(Exercise data)
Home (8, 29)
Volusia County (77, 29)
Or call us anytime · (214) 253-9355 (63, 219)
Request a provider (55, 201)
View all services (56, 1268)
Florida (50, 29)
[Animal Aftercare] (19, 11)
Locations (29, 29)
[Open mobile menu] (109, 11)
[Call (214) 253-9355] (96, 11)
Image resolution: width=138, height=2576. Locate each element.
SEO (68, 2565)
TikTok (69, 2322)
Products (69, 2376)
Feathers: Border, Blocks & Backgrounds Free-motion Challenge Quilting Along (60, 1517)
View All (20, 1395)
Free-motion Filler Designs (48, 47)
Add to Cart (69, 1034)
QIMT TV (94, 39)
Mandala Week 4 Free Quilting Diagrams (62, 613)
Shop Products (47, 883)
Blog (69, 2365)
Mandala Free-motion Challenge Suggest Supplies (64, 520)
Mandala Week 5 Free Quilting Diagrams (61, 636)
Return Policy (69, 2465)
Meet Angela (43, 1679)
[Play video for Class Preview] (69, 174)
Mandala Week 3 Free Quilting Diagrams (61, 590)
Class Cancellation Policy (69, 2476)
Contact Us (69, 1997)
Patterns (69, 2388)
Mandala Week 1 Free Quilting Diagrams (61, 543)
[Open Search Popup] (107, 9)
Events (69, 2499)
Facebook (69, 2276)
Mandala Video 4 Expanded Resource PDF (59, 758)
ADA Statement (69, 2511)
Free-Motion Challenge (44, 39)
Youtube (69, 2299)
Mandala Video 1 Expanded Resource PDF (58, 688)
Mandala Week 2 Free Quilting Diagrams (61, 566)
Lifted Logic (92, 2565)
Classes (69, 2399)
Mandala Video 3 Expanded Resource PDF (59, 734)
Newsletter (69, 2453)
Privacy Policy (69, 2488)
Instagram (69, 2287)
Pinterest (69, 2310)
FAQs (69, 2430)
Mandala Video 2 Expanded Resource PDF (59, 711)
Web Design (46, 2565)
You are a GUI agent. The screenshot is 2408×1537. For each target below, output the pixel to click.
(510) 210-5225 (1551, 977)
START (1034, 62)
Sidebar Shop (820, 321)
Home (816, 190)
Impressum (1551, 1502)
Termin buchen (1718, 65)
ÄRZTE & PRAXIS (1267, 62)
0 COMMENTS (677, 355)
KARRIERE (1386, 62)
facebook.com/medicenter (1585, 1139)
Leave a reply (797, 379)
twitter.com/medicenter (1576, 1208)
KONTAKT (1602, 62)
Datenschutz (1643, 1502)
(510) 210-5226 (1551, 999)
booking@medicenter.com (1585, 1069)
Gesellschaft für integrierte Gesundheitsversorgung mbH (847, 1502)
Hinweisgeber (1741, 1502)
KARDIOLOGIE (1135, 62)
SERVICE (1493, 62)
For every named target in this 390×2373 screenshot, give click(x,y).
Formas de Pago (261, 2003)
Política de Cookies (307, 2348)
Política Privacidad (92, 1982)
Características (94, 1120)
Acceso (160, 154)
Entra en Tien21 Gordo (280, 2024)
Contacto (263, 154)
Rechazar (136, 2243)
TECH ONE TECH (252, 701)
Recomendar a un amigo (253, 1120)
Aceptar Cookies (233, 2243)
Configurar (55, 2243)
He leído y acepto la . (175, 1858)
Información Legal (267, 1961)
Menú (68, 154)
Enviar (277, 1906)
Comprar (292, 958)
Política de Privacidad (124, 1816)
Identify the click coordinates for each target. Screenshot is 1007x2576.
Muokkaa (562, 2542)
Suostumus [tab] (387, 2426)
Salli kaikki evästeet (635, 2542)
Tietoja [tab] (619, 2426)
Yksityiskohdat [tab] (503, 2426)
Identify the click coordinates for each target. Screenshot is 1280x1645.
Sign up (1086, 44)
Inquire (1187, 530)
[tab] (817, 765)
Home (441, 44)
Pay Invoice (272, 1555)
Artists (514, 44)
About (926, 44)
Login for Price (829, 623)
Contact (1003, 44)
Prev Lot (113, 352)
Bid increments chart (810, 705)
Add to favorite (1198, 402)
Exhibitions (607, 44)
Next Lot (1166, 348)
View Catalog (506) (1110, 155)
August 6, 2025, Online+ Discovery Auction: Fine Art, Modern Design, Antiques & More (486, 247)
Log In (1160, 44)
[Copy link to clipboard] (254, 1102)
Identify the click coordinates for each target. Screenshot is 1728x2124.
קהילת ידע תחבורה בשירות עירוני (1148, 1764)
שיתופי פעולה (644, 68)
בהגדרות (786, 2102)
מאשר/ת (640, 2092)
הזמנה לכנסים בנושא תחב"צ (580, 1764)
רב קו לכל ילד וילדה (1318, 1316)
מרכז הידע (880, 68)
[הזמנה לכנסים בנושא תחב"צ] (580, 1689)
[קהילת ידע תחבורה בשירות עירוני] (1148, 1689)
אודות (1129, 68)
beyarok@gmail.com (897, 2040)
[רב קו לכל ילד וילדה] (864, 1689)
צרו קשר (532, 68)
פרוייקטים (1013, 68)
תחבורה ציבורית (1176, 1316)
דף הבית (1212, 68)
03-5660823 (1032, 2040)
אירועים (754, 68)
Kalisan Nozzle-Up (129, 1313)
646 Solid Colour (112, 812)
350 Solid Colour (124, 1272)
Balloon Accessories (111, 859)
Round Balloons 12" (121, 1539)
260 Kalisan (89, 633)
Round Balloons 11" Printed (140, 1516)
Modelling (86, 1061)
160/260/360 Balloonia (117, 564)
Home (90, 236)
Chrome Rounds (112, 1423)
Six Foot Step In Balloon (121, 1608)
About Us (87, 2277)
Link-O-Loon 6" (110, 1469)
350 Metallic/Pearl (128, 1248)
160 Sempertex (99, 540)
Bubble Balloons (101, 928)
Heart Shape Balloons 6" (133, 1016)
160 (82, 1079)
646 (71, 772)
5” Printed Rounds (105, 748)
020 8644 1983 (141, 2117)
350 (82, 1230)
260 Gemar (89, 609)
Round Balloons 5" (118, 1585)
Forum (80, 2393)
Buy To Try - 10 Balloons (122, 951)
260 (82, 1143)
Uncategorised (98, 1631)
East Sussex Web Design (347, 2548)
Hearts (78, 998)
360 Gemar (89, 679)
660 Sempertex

(Action item)
From the entries, give the number of lines where the string "וילדה" is found, and nothing else.

(Answer section)
2